OCT 16 Kevin D. Hall, Integrative Physiology Section Chief, National Institute of Diabetes and Digestive and Kidney Diseases.
Hall takes a look at the interplay of metabolism, the brain and diet. Despite claims of diet gurus, there may not be any “best diet” for losing weight. He discusses the powerful biological responses that resist weight loss and promote weight regain, but suggests that there is still hope for successfully treating obesity.
NOV 20 Yasmine Belkaid, Chief, Mucosal Immunology Section, National Institute of Allergy and Infectious Diseases
Belkaid discusses the role of themicrobiota—the myriad of microbes we co-evolved with—in the development and function of the immune system, and how these microbes protect us against infections.
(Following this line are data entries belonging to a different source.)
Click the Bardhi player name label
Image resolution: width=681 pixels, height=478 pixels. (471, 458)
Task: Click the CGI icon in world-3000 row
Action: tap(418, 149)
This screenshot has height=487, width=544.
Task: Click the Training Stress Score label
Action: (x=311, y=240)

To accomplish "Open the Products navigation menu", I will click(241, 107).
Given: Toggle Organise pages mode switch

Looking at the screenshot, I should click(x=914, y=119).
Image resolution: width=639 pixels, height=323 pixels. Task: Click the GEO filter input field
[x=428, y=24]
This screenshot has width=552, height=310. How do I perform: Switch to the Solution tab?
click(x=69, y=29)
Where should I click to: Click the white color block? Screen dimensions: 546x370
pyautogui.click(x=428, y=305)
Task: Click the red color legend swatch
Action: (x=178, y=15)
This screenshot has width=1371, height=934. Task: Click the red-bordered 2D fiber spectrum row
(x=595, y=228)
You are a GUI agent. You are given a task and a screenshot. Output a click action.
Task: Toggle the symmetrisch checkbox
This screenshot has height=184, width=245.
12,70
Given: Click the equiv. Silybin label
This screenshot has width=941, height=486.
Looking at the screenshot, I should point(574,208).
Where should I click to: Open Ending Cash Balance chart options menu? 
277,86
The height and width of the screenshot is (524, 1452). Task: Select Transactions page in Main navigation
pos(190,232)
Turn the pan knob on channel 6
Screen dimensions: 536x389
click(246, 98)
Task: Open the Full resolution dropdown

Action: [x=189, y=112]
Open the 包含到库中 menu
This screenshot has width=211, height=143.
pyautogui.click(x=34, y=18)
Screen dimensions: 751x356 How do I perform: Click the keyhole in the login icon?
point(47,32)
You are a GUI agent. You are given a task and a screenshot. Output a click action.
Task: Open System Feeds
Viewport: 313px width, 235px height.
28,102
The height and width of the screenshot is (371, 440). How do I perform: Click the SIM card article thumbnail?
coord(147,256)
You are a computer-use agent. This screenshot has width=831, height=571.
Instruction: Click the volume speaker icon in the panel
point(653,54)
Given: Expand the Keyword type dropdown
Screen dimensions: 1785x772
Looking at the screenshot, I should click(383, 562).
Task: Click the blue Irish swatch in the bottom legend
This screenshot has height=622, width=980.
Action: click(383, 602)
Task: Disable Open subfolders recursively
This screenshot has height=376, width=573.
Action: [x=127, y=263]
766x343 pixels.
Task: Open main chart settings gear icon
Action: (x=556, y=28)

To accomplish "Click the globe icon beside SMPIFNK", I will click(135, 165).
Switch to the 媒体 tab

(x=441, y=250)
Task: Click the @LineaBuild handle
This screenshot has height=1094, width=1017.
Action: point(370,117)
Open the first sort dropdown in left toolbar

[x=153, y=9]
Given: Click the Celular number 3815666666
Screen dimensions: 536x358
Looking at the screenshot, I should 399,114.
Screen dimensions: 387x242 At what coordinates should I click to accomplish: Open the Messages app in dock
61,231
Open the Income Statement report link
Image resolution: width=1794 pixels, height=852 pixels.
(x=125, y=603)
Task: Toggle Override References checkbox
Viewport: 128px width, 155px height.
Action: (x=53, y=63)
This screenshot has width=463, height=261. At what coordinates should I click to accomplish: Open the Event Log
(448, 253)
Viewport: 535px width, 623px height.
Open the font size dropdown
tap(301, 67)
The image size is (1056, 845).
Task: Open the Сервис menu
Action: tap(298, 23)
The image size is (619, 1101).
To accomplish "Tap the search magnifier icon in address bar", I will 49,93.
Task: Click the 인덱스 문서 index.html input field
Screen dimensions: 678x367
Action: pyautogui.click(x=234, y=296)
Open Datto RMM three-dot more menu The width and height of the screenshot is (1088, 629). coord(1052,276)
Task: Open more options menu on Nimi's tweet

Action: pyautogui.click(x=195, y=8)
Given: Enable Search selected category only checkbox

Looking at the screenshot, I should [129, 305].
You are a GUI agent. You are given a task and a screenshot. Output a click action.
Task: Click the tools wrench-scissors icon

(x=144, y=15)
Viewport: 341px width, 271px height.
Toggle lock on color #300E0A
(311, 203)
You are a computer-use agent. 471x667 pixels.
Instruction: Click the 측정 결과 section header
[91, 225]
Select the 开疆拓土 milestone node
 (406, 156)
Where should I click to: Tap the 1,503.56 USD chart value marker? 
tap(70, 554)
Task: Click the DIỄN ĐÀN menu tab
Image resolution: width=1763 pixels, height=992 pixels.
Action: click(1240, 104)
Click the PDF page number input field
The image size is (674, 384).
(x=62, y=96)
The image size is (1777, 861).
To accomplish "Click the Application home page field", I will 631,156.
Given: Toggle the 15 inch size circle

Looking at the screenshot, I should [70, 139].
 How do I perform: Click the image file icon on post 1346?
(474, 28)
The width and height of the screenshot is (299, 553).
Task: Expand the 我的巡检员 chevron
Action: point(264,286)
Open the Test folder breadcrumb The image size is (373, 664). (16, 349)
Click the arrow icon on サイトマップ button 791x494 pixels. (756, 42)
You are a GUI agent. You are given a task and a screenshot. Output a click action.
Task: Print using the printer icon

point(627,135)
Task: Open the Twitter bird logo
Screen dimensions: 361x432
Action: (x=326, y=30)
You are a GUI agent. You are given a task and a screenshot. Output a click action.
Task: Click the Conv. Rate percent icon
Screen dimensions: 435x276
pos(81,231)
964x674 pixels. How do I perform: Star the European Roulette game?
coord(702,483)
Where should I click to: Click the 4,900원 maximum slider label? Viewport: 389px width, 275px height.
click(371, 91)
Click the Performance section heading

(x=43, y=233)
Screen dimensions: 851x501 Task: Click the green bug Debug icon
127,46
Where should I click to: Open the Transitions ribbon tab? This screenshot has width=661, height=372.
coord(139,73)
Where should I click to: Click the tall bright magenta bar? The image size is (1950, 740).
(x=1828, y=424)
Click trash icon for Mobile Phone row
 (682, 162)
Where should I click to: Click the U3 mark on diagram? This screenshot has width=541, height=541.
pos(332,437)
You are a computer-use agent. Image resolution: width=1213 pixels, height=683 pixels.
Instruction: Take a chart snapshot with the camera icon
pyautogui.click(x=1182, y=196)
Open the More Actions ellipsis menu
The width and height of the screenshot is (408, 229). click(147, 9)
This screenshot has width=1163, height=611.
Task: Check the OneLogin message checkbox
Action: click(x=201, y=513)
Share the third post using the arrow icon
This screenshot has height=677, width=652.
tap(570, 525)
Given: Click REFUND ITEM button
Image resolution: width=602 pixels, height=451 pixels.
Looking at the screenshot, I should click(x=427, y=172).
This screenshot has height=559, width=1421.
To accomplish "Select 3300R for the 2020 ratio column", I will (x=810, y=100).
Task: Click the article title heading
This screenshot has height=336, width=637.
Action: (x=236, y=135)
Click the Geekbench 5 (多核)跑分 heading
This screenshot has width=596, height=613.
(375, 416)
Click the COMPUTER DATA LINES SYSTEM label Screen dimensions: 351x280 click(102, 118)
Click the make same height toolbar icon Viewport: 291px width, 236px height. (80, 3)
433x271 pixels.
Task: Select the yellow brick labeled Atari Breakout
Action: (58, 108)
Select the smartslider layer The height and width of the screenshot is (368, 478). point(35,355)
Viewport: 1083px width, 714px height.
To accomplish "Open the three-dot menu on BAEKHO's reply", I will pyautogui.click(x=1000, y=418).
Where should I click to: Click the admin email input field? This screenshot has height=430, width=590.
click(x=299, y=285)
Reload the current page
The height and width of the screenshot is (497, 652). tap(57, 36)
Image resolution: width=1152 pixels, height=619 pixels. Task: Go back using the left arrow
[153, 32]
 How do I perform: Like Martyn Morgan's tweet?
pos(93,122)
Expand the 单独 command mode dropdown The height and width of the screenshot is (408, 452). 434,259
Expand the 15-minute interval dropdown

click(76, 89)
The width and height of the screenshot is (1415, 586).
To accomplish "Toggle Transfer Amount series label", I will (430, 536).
DEC 18 David Leopold, Chief, Section on Cognitive Neurophysiology and Imaging, National Institute of Mental Health
Leopold explores how the human brain is strongly invested in visual perception, with a sizeable fraction of the cerebral cortex devoted to reading social signals. He explains how researchers have recently come to understand how faces—one of the brain’s most important social cues—are encoded in specialized circuits to support our recognition of individual identity.
JAN 15 John Tisdale, Chief, Cellular and Molecular Therapeutics Branch, National Heart, Lung, and Blood Institute
Tisdale discusses sickle cell disease, which affects 100,000 Americans and millions around the world. The inherited disease affects the hemoglobin in red blood cells that carries oxygen and resultsin severe anemia, frequent severe pain, organ damage, and early mortality. Because the abnormal red blood cells derive from bone marrow stem cells, he explains, efforts to cure the disease are focused on strategies to replace or repair bone marrow stem cells.
Photo caption (upper right): From top to bottom, Kevin D. Hall, Yasmine Belkaid, David Leopold, John Tisdale (All photos courtesy of NIH)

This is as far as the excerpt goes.